Las crónicas de la Universidad de Bologna citan a profesoras como Bettisia Gozzadini y Novella d’Andrea, que eran tan bellas que debían dar sus lecciones detrás de un velo para no perturbar a los estudiantes, pero ninguna enseñaba filosofía.

En los manuales de filosofía no encontramos mujeres que enseñaran dialéctica o teología. Eloísa, la brillantísima e infeliz estudiante de Abelardo, tuvo que contentarse con ser abadesa. Pero el problema de las abadesas no debe tomarse con ligereza, y a él ha dedicado muchas páginas una mujer filósofa de nuestro tiempo como María Teresa Fumagalli. Una abadesa era una autoridad espiritual, organizativa y política y desempeñaba funciones intelectuales importantes en la sociedad medieval. Un buen manual de filosofía debe consignar entre los protagonistas de la historia del pensamiento a grandes místicas, como Catalina de Siena, por no hablar de Hildegarda de Bingen, que, en cuanto a visión metafísica y a perspectivas sobre lo infinito, resulta difícil de superar aún en nuestros días.
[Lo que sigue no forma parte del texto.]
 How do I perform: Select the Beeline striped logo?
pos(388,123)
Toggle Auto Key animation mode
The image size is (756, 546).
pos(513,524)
La objeción de que la mística no es filosofía no tiene fundamento, porque la historia de la filosofía reserva un espacio a grandes místicos como Suso, Tauler o Eckhart. Y decir que gran parte de la mística femenina daba mayor importancia al cuerpo que a las ideas abstractas sería como decir que de los manuales de filosofía habría que hacer desaparecer, entre otros, a Merleau-Ponty.

Las feministas hace tiempo han elegido a su heroína Hipatia, quien, en Alejandría, en el siglo V, era maestra de filosofía platónica y alta matemática. Hipatia se convirtió en un símbolo, pero de su obra prácticamente sólo quedó la leyenda, porque se perdió y también la propia Hipatia, literalmente hecha pedazos por una turba de cristianos enfurecidos, que según algunos historiadores fueron instigados por cierto Cirilo de Alejandría, quien, más tarde aunque no por esto, fue convertido en santo. ¿Pero sólo habrá existido Hipatia? Hace poco más de un mes fue publicado en Francia (en Arléa) un librito, Histoire des femmes philosophes. Según se revela, el autor, Gilles Mónage, vivía en el siglo XVII, era un latinista, preceptor de Madame de Sévigné y de Madame de Lafayette, y su libro, aparecido en 1690, se titulaba originalmente Mulierum philosopharum historia.

Hipatia no estaba nada sola: aunque está principalmente dedicado a la filosofía clásica, el libro de Mónage presenta una serie de figuras apasionantes: Diótima la socráte, Areté la cirenaica, Nicareté la megárica, Iparchia la cínica, Teodora la peripatética (en el sentido filosófico del término), Leoncia la epicúrea, Temistoclea la pitagórica. Y Mónage, tras examinar textos antiguos y la obra de los Padres de la Iglesia, llegó a citar a más de sesenta y cinco, si bien considerando la idea de filosofía en un sentido bastante amplio.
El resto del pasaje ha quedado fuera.